What is needed: The answer must be an exact copy of the lines from the one holding "650x366 pixels." through the final line of the entries, and nothing else.

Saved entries

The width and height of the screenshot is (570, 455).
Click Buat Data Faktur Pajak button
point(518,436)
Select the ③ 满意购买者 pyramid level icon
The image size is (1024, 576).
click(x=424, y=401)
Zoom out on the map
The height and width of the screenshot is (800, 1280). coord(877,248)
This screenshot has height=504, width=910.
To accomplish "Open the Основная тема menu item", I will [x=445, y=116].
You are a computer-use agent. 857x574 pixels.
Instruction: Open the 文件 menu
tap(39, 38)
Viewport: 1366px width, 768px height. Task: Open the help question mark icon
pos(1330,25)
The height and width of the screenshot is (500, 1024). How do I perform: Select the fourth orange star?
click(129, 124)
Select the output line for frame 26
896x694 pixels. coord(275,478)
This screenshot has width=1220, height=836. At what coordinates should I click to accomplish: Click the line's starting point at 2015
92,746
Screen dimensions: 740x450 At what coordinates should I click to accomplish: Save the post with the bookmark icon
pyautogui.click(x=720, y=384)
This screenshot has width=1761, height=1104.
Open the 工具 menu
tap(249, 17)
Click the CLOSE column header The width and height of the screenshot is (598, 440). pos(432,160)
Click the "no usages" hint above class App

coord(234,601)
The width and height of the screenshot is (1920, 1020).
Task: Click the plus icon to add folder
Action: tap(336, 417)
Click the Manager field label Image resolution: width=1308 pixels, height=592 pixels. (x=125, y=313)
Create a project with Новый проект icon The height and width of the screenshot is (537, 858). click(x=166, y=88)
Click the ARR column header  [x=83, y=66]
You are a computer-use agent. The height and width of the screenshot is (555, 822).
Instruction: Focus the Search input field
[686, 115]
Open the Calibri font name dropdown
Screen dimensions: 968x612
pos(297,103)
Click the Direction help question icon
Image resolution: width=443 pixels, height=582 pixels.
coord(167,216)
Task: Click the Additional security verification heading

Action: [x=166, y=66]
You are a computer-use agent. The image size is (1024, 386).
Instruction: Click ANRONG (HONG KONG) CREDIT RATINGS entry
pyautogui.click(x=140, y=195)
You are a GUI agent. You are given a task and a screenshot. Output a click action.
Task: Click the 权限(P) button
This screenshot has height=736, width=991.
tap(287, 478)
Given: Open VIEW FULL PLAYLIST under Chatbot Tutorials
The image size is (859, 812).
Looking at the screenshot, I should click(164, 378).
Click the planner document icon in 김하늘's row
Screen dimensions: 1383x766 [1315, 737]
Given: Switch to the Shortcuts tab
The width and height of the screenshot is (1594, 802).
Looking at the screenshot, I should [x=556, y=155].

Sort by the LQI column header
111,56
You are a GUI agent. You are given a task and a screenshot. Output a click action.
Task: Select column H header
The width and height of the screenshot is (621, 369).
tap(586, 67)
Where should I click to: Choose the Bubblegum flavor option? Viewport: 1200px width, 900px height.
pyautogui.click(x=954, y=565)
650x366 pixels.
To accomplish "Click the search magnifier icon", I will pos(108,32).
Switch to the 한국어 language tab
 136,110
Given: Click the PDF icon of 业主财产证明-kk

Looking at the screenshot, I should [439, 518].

Solution below:
650x366 pixels.
To accomplish "Click the search magnifier icon", I will pos(108,32).
Switch to the 한국어 language tab
 136,110
Given: Click the PDF icon of 业主财产证明-kk

Looking at the screenshot, I should [439, 518].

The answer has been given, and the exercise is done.